WHAT THE TASK ASKS: Look below for the line containing "is (401, 685)." and the line containing "Give thumbs up to Clair de Lune"; repeat exactly those two lines and all lines between them, and nothing else.

==== MATERIAL FOR THE TASK

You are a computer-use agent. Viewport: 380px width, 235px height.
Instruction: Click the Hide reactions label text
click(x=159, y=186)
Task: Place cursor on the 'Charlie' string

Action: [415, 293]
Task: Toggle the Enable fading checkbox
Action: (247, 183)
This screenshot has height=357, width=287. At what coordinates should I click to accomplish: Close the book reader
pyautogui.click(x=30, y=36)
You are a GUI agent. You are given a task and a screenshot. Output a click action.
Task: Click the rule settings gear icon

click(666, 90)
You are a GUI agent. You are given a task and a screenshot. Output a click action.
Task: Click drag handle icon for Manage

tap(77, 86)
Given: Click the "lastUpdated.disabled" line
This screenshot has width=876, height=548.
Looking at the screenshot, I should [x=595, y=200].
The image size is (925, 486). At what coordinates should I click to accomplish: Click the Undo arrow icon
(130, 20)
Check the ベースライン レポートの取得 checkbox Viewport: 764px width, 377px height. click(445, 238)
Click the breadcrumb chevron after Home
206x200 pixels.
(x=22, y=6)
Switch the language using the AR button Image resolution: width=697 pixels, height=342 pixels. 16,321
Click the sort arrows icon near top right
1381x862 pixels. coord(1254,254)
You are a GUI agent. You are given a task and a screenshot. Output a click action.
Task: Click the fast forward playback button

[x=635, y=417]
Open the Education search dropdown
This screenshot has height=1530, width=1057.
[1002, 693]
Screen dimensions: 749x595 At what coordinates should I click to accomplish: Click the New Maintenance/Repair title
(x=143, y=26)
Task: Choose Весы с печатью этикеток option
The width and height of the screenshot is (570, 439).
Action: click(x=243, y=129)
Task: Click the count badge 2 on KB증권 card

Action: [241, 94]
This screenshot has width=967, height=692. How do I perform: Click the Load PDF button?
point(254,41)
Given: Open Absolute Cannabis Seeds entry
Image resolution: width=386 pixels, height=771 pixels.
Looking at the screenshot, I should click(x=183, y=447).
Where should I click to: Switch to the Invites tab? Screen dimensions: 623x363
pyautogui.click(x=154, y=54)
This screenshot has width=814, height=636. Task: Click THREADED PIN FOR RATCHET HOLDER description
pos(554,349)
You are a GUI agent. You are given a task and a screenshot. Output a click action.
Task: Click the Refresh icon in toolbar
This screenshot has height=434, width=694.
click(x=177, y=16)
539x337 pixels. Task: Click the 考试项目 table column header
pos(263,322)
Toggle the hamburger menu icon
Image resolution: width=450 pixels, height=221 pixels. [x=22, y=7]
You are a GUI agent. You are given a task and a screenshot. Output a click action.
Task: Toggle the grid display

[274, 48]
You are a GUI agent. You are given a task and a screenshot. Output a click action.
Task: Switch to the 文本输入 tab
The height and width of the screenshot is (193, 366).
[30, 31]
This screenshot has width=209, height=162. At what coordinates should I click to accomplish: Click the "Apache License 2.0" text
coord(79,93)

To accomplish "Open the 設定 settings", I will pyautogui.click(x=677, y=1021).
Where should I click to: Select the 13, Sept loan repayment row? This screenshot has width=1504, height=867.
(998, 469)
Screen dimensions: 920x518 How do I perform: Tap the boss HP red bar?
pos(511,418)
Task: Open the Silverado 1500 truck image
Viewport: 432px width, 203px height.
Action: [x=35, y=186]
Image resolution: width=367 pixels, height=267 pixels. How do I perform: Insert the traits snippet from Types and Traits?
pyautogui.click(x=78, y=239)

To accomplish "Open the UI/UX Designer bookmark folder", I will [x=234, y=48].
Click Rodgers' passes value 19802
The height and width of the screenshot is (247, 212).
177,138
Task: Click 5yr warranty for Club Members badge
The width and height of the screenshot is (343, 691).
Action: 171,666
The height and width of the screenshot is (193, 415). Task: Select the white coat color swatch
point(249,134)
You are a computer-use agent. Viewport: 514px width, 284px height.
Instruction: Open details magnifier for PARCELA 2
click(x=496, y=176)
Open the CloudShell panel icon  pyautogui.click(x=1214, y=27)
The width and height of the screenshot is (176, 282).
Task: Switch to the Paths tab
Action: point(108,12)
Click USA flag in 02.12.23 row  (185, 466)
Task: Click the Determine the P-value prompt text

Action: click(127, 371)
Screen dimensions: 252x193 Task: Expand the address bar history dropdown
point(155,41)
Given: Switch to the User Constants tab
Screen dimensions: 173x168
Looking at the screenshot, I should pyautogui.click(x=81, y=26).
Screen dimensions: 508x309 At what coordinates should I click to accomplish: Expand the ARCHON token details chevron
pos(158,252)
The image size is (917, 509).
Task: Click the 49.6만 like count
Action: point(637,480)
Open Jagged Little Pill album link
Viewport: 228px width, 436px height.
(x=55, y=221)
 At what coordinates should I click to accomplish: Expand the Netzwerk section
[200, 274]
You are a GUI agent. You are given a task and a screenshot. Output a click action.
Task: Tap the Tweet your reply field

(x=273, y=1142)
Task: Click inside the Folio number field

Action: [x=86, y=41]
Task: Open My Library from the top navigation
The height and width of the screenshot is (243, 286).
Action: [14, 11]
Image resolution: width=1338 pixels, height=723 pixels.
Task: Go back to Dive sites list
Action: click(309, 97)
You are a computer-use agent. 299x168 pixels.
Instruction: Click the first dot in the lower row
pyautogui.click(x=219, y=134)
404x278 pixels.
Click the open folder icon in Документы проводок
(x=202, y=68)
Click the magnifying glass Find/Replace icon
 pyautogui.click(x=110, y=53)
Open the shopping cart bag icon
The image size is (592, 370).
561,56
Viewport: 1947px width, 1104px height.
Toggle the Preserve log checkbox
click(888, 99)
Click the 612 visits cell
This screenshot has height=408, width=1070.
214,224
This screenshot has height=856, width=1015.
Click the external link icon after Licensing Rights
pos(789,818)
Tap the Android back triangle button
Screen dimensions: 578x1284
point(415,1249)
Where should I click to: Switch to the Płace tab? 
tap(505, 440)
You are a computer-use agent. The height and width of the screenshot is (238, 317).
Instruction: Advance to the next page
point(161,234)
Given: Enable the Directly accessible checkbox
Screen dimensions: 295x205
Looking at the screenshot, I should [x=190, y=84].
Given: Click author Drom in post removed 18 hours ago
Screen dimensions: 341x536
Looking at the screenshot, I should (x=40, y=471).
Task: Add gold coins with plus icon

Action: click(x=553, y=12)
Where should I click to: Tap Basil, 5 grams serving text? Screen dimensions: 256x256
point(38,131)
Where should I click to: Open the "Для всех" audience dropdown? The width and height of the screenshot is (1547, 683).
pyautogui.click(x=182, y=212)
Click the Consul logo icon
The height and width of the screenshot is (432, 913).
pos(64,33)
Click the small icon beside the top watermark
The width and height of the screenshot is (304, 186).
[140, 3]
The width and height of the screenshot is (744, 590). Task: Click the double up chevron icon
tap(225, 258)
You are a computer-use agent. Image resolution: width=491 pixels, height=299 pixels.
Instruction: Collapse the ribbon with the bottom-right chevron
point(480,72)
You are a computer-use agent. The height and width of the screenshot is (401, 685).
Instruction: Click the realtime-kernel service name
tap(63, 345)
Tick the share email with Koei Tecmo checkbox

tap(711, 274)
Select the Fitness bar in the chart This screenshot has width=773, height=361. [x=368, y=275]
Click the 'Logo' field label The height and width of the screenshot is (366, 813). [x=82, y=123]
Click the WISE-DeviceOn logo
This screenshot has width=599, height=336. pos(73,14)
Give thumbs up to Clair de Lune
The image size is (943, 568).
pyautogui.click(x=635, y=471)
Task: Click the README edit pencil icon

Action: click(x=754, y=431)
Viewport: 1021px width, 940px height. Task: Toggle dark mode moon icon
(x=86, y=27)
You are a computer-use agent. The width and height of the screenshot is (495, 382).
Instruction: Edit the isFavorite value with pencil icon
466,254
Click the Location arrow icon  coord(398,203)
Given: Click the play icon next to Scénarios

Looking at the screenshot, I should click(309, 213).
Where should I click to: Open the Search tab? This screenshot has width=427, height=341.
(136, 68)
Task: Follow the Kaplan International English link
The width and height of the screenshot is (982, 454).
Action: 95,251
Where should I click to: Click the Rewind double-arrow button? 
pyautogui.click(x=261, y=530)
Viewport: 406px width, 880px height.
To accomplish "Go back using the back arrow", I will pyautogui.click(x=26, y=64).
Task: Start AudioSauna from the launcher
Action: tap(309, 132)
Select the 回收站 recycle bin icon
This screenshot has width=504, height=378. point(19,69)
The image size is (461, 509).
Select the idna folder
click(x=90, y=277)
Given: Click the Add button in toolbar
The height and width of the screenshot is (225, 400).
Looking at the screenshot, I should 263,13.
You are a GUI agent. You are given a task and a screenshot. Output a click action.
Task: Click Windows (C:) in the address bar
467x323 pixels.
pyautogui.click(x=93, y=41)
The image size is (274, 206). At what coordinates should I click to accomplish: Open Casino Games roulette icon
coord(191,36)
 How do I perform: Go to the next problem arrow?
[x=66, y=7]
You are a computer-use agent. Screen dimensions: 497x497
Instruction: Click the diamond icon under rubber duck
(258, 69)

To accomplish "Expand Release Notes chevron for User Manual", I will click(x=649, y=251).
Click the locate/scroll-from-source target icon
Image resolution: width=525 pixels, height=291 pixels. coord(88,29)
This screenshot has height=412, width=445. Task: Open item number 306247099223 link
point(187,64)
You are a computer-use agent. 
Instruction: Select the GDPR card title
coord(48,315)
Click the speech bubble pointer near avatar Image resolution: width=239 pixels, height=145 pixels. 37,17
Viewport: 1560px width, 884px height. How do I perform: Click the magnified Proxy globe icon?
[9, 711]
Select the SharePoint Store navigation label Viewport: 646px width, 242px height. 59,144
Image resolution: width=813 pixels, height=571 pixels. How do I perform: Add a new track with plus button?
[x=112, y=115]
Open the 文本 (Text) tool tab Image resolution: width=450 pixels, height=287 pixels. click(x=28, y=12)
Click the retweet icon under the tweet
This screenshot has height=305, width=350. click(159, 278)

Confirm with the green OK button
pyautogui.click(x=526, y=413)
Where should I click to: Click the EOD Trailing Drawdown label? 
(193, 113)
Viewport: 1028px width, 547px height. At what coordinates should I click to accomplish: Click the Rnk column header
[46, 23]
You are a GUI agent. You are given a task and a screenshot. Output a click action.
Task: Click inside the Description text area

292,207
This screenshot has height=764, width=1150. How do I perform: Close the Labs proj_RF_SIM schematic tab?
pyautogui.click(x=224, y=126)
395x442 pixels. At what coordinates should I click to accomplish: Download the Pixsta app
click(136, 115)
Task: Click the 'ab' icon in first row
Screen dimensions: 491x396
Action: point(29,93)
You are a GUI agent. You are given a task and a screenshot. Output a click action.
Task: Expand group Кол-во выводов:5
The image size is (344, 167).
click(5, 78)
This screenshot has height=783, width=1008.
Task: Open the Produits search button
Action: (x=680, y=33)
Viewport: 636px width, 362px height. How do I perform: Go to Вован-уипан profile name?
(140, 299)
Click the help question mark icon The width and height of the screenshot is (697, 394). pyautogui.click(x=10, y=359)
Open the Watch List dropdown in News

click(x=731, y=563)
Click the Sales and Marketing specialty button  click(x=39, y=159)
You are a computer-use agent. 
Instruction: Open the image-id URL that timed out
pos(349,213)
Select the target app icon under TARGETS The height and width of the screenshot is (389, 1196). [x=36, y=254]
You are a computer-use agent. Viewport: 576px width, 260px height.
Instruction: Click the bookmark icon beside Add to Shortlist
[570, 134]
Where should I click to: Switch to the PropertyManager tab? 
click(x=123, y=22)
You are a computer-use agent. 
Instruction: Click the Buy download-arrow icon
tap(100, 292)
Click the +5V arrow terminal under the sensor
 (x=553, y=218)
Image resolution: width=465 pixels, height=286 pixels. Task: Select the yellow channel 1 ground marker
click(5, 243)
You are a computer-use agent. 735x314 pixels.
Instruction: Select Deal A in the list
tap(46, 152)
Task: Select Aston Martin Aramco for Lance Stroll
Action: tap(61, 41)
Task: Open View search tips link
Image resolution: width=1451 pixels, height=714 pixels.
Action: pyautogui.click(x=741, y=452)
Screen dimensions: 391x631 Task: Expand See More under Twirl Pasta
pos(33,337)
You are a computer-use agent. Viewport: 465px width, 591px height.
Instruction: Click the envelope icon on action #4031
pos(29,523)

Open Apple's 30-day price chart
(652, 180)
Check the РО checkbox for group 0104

========

RESPONSE BELOW:
You are a computer-use agent. The height and width of the screenshot is (401, 685).
Instruction: Click the realtime-kernel service name
tap(63, 345)
Tick the share email with Koei Tecmo checkbox

tap(711, 274)
Select the Fitness bar in the chart This screenshot has width=773, height=361. [x=368, y=275]
Click the 'Logo' field label The height and width of the screenshot is (366, 813). [x=82, y=123]
Click the WISE-DeviceOn logo
This screenshot has width=599, height=336. pos(73,14)
Give thumbs up to Clair de Lune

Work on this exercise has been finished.